There are lots of kids’ toys that are also meant to teach.
Puzzles can teach children about shapes. Blocks often include letters, colors or animals. There are even plenty of tablet and smartphone apps aimed at teaching kids everything from reading to motor skills.
But now there’s another option that’s teaching a new skill. Dash Robotics is a company that creates small robots aimed at teaching kids how to code.
The bots come as a sheet of different fabric and metal parts that kids can then pop out and build into bug-like creatures with six legs. Kids can then program the robots to do different things like move toward lights or complete mazes.
Nick Kohut, cofounder of Dash Robotics told VentureBeat:
“There’s a lot of things going on with this. It’s programming, building with their hands. They get to create their own character and personality.”
The company started as a research project for a group of PhD candidates at the University of California at Berkeley. Their first batch of robots were made of plastic and all they could do was skitter in a straight line.
But when the PhD candidates, including Kohut, Paul Birkmeyer, Andrew Gillies and Kevin Peterson, started showing the robots at some schools and museums, they knew it was bigger than just a school project. Kids really seemed to enjoy them.

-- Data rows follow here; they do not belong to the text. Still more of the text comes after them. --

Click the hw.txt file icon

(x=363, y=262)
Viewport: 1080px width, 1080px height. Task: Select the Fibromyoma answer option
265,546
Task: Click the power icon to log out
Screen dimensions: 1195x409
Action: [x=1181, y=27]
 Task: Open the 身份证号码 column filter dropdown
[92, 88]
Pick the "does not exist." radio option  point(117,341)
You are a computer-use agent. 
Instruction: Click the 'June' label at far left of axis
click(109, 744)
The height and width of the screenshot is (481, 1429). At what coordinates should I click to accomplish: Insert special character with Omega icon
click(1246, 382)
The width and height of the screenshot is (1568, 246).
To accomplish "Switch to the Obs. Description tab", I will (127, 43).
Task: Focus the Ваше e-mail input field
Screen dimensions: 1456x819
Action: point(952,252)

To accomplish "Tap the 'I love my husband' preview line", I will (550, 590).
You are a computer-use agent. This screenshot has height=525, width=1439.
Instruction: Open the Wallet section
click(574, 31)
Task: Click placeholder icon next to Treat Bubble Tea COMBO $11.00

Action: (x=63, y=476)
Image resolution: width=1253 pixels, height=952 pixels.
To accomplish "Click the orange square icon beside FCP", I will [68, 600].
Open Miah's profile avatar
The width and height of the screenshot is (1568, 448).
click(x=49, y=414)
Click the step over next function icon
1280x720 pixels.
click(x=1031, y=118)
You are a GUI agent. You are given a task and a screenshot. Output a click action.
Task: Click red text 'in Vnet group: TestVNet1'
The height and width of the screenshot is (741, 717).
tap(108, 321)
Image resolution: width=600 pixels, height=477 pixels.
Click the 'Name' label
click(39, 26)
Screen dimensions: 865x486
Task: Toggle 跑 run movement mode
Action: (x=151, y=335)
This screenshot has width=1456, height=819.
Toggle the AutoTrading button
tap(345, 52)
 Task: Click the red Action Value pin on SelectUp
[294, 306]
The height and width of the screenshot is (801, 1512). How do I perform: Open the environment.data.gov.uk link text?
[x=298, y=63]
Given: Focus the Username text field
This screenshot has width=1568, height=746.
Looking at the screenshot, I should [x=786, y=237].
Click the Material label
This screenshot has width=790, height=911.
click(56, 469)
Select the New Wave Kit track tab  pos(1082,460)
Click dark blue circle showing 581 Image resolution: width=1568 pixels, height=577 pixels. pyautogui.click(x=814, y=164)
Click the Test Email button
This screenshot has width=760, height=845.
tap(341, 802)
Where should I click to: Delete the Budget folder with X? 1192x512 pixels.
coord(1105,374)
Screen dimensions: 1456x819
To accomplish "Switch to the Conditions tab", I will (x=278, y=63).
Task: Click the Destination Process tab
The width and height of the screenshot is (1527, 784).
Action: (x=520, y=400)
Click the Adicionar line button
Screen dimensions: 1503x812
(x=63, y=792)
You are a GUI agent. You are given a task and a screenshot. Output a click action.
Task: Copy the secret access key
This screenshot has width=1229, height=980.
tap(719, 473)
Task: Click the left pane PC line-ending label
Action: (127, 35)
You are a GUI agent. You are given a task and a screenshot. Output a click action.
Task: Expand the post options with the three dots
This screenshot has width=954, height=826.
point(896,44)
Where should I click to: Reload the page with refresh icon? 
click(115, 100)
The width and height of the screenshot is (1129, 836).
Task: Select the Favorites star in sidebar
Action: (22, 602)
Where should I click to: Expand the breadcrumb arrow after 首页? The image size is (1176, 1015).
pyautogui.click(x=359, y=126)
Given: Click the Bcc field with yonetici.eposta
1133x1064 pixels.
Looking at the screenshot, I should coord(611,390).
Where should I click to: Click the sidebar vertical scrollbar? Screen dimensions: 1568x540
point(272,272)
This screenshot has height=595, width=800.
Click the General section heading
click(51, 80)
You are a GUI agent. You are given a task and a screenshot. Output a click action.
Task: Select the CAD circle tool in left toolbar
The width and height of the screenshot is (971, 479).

So they formed a company, refined the product by creating mobile apps that would allow users to control the robots, and started a crowdfunding campaign. Within two weeks, the company had sold 1,000 robots. And they currently retail for only $50 each. While that’s not exactly pocket change, it seems fairly reasonable for a toy that can also teach kids a skill that’s becoming increasingly valuable. Dash Robots could potentially even contribute to creating a new generation of tech-savvy entrepreneurs.